TEXT UNDER STUDY:
Third-year pro Tarvaris Jackson started the first two games of the season, veteran Gus Frerotte replaced him from the third game of the season for 11 starts, and Jackson re-assumed the starting role for the final 4½ games, including the 26-14 loss to Philadelphia in the playoffs.
"I'm not going to pass judgment right at this particular point. I think with everybody here in the organization, just like we always have, is to turn over all the rocks and see what you have there," Childress said. "I would also say that there's a point with Tarvaris of continuing to evolve as a quarterback, and while you'd like that process to happen immediately it doesn't always happen immediately. But there's not anything we're going to leave unturned in terms of free agency, draft – and that goes on until after the draft. You see who's out there, and by the same token Tarvaris is going to be here and we're going to continue to get him better."
Childress admitted that Jackson didn't have a convincing performance in the playoffs, but he did think Jackson make progress from the beginning of the season, when he was given the starting job, until he was reinserted as the starter for the final four games.
"He did. Obviously you don't look at sitting down after two games being a step ahead, but I thought when he came back in he was about his business and did a nice job for us when he came back in, aside from some things in that last game," Childress said. "There are 11 guys that are contributing, sometimes him running for his life."
"… Tarvaris did a ton of good things this year and unfortunately you have that bad taste in your mouth from that last game. He was doing some good things through that game, overcame some adversities in that game, and I would see him continue to get better as well."
Childress said he hasn't discussed the season at length with Frerotte, but Frerotte told Yahoo.com that he thought he gave the Vikings a better chance to win in the playoffs.
Frerotte didn't hide his feelings about that situation at the end of the season, either, when Childress decided to stick with Jackson after Frerotte said he was healthy enough to play after recovering from a fractured transverse process in his back.
Frerotte had his postseason medical evaluation on Monday and made his way back to St. Louis shortly thereafter to be with wife and kids.
"I mentioned to you before I can understand how Gus feels. He had a stake in the action here, did a great job of leading our teams to wins, and I wouldn't want a guy that didn't feel, didn't have that competitive zeal," Childress said. "I really wouldn't want that guy. We agree to disagree on who's starting at quarterback, but the one thing you know about Gus is he's a team guy and I certainly appreciate that about him."

PROBLEM SET:
a) Transcribe the passage of the article about the Vikings' quarterbacks, starting at "Frerotte didn't hide" and ending at "wife and kids.".
b) Answer these questions using the article about the Vikings' quarterbacks:
(i) What was the score of the playoff loss to Philadelphia?
(ii) What injury had Frerotte recovered from?
(iii) Where did Frerotte go after his postseason medical evaluation?
The data comes from a separate source, not from the article about the Vikings' quarterbacks.

Collected data
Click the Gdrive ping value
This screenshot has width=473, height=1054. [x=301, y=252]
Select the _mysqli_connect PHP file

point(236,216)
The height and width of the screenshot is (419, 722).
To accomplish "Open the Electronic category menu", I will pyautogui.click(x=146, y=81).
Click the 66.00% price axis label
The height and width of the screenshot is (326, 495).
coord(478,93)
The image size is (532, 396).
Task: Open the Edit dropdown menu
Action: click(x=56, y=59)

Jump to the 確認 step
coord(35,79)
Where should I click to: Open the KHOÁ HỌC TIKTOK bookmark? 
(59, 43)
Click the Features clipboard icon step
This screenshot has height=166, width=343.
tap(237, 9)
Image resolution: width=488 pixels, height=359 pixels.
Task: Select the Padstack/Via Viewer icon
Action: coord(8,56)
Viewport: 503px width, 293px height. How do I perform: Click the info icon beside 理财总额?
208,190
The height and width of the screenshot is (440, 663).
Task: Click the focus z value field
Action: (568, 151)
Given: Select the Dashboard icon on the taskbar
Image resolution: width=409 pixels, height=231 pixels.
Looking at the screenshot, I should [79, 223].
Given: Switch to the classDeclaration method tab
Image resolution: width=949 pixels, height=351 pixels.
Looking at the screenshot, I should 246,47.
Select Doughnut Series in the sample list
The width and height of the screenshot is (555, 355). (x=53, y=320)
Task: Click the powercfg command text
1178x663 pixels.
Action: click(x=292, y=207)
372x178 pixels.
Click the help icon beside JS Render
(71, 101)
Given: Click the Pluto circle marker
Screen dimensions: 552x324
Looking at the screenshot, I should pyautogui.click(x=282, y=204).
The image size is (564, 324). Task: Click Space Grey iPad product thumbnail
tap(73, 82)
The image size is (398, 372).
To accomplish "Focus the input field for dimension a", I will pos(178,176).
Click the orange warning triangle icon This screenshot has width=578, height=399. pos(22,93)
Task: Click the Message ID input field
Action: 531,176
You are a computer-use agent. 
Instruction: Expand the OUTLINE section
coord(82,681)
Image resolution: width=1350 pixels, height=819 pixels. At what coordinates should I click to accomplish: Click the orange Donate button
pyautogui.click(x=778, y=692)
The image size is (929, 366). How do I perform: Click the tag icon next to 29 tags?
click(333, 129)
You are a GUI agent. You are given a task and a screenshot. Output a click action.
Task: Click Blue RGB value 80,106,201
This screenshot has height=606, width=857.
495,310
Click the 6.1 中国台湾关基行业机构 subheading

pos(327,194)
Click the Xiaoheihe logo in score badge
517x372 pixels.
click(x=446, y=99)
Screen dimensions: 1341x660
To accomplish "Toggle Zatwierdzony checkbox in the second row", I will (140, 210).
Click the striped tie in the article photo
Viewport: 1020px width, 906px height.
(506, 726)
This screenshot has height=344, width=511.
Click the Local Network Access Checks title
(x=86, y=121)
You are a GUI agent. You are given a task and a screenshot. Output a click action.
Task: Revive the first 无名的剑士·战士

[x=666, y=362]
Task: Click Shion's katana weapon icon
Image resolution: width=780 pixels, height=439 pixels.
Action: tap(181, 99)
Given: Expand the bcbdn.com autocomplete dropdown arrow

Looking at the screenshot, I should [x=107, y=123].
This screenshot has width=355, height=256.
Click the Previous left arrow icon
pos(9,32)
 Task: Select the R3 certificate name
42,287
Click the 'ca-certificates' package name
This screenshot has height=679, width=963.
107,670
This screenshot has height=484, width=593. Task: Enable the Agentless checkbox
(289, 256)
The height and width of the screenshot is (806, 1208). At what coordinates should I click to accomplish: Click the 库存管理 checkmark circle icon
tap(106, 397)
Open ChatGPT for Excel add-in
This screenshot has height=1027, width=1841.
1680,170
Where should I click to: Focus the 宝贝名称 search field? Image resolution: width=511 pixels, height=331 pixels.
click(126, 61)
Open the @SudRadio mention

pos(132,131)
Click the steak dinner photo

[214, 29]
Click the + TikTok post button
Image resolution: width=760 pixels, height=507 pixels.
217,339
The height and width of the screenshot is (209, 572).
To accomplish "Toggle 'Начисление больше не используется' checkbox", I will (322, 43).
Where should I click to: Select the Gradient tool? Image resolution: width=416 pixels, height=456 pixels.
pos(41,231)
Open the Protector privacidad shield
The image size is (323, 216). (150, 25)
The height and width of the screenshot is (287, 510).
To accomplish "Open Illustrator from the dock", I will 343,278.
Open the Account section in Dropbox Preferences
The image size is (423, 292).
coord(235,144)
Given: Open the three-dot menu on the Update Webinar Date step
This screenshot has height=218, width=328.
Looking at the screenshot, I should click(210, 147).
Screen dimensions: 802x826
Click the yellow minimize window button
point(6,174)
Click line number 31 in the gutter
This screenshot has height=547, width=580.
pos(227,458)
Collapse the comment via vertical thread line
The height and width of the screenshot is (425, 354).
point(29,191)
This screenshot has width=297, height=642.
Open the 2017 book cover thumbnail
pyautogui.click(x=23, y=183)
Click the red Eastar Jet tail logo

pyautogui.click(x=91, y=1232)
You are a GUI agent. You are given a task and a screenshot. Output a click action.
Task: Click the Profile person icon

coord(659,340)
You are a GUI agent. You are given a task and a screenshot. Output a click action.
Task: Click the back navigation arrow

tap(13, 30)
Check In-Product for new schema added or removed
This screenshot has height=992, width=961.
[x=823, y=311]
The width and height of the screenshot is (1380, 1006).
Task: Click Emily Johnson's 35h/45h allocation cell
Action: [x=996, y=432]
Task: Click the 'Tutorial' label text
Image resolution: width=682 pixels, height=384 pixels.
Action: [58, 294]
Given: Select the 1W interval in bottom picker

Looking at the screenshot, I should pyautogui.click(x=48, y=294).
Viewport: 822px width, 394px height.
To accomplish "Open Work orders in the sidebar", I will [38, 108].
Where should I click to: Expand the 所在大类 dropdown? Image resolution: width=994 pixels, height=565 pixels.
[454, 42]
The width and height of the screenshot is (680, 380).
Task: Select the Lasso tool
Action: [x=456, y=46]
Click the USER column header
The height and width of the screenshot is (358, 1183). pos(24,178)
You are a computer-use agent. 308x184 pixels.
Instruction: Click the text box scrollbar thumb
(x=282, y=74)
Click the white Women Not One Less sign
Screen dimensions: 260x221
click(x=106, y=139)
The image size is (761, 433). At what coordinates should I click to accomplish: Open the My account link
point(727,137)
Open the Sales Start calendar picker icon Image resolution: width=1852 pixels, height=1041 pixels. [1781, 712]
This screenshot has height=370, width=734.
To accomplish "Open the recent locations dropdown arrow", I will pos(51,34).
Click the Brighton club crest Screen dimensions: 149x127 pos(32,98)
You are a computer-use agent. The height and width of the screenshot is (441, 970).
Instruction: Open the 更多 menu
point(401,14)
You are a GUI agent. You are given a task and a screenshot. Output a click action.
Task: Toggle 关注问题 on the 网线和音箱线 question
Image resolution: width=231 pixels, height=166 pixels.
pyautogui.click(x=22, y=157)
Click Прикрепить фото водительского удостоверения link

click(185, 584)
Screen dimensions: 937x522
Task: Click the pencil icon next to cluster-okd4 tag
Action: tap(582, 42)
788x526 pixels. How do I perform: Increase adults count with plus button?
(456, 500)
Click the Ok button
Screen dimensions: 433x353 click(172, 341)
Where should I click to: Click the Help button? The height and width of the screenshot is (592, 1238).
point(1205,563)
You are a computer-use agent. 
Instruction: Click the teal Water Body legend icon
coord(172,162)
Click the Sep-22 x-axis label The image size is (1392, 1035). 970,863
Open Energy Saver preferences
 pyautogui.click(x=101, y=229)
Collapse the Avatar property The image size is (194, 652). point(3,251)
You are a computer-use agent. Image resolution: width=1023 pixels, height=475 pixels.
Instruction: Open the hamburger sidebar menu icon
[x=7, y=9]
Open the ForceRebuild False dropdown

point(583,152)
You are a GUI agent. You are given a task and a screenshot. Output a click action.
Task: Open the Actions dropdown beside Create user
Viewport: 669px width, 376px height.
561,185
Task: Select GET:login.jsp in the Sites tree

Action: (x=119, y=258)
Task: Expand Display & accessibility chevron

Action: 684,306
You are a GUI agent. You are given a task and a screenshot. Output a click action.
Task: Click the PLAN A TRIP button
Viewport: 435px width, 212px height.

ACTIVITY ANSWERS:
a)
Frerotte didn't hide his feelings about that situation at the end of the season, either, when Childress decided to stick with Jackson after Frerotte said he was healthy enough to play after recovering from a fractured transverse process in his back.
Frerotte had his postseason medical evaluation on Monday and made his way back to St. Louis shortly thereafter to be with wife and kids.

b)
(i) 26-14
(ii) A fractured transverse process in his back
(iii) St. Louis